--- TASK REQUIREMENTS ---
The answer should be every line below, retyped exactly.
--------
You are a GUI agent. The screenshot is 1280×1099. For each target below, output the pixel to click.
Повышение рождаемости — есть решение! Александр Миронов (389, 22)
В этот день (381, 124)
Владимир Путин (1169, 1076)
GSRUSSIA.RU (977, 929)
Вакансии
--------
--- YOUR RESPONSE ---
You are a GUI agent. The screenshot is 1280×1099. For each target below, output the pixel to click.
Повышение рождаемости — есть решение! Александр Миронов (389, 22)
В этот день (381, 124)
Владимир Путин (1169, 1076)
GSRUSSIA.RU (977, 929)
Вакансии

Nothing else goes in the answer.